(TO DO)
Starting at the first line of the data below, write out each line exactly until you reach the line containing "This screenshot has width=600, height=558.", and include that line too.

(Collected data)
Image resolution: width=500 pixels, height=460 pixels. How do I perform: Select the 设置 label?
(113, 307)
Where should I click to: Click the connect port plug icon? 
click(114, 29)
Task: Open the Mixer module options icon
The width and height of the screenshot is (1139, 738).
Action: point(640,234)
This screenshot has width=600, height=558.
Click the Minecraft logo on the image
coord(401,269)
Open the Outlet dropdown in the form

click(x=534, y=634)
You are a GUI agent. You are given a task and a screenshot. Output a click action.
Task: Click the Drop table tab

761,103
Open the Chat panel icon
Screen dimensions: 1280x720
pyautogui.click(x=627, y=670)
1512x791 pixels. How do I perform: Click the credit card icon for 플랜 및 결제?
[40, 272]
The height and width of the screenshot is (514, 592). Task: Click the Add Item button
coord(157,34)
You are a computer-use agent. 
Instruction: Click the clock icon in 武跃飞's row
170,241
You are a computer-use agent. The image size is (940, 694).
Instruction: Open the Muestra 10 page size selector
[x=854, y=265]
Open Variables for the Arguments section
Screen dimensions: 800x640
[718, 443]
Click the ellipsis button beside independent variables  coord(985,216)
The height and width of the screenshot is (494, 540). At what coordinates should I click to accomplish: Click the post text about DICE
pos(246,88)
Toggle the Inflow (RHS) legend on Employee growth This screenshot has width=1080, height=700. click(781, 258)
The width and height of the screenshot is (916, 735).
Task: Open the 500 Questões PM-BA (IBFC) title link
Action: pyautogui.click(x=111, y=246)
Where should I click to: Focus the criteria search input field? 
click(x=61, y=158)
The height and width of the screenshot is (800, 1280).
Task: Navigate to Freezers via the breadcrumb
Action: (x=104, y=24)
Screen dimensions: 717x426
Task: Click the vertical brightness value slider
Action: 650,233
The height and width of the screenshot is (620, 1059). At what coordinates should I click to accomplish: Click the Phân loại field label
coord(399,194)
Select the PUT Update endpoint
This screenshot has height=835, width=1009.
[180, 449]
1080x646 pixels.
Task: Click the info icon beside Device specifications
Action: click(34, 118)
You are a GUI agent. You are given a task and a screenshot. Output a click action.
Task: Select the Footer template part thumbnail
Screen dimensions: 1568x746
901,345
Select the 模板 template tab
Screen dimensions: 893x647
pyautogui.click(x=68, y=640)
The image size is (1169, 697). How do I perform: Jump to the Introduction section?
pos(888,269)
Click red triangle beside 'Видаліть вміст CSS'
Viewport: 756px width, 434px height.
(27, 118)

(RESPONSE BOX)
Image resolution: width=500 pixels, height=460 pixels. How do I perform: Select the 设置 label?
(113, 307)
Where should I click to: Click the connect port plug icon? 
click(114, 29)
Task: Open the Mixer module options icon
The width and height of the screenshot is (1139, 738).
Action: point(640,234)
This screenshot has width=600, height=558.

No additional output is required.